Stored items
****************************************
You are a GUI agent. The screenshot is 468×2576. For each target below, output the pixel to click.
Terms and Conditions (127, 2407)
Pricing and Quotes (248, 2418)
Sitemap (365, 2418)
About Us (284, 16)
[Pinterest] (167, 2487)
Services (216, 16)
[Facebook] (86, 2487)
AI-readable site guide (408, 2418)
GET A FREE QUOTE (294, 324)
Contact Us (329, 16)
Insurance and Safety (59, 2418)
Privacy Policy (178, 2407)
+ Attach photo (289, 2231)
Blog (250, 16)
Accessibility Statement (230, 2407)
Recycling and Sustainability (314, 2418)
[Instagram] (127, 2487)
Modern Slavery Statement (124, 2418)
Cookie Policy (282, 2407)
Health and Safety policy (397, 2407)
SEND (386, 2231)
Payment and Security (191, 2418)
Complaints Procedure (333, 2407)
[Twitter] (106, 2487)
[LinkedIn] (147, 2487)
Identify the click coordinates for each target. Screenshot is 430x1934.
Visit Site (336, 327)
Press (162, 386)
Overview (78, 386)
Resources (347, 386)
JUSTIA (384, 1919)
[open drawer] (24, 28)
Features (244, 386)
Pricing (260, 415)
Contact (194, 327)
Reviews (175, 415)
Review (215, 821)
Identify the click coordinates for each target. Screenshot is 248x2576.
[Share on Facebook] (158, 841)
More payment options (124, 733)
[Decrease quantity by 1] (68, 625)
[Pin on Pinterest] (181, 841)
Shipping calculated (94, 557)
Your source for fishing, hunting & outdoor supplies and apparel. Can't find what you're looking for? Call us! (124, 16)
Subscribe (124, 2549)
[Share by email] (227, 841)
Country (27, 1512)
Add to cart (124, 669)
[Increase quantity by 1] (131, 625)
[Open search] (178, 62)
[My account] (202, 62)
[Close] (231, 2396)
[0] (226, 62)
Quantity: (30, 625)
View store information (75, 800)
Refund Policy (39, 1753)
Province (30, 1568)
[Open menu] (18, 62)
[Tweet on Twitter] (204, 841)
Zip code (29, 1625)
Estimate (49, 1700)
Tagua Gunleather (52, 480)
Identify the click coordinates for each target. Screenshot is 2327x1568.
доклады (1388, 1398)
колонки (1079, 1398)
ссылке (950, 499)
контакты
****************************************
Your task is to repeat every entry above exactly.

> **Problem solution**
You are a GUI agent. The screenshot is 468×2576. For each target below, output the pixel to click.
Terms and Conditions (127, 2407)
Pricing and Quotes (248, 2418)
Sitemap (365, 2418)
About Us (284, 16)
[Pinterest] (167, 2487)
Services (216, 16)
[Facebook] (86, 2487)
AI-readable site guide (408, 2418)
GET A FREE QUOTE (294, 324)
Contact Us (329, 16)
Insurance and Safety (59, 2418)
Privacy Policy (178, 2407)
+ Attach photo (289, 2231)
Blog (250, 16)
Accessibility Statement (230, 2407)
Recycling and Sustainability (314, 2418)
[Instagram] (127, 2487)
Modern Slavery Statement (124, 2418)
Cookie Policy (282, 2407)
Health and Safety policy (397, 2407)
SEND (386, 2231)
Payment and Security (191, 2418)
Complaints Procedure (333, 2407)
[Twitter] (106, 2487)
[LinkedIn] (147, 2487)
Identify the click coordinates for each target. Screenshot is 430x1934.
Visit Site (336, 327)
Press (162, 386)
Overview (78, 386)
Resources (347, 386)
JUSTIA (384, 1919)
[open drawer] (24, 28)
Features (244, 386)
Pricing (260, 415)
Contact (194, 327)
Reviews (175, 415)
Review (215, 821)
Identify the click coordinates for each target. Screenshot is 248x2576.
[Share on Facebook] (158, 841)
More payment options (124, 733)
[Decrease quantity by 1] (68, 625)
[Pin on Pinterest] (181, 841)
Shipping calculated (94, 557)
Your source for fishing, hunting & outdoor supplies and apparel. Can't find what you're looking for? Call us! (124, 16)
Subscribe (124, 2549)
[Share by email] (227, 841)
Country (27, 1512)
Add to cart (124, 669)
[Increase quantity by 1] (131, 625)
[Open search] (178, 62)
[My account] (202, 62)
[Close] (231, 2396)
[0] (226, 62)
Quantity: (30, 625)
View store information (75, 800)
Refund Policy (39, 1753)
Province (30, 1568)
[Open menu] (18, 62)
[Tweet on Twitter] (204, 841)
Zip code (29, 1625)
Estimate (49, 1700)
Tagua Gunleather (52, 480)
Identify the click coordinates for each target. Screenshot is 2327x1568.
доклады (1388, 1398)
колонки (1079, 1398)
ссылке (950, 499)
контакты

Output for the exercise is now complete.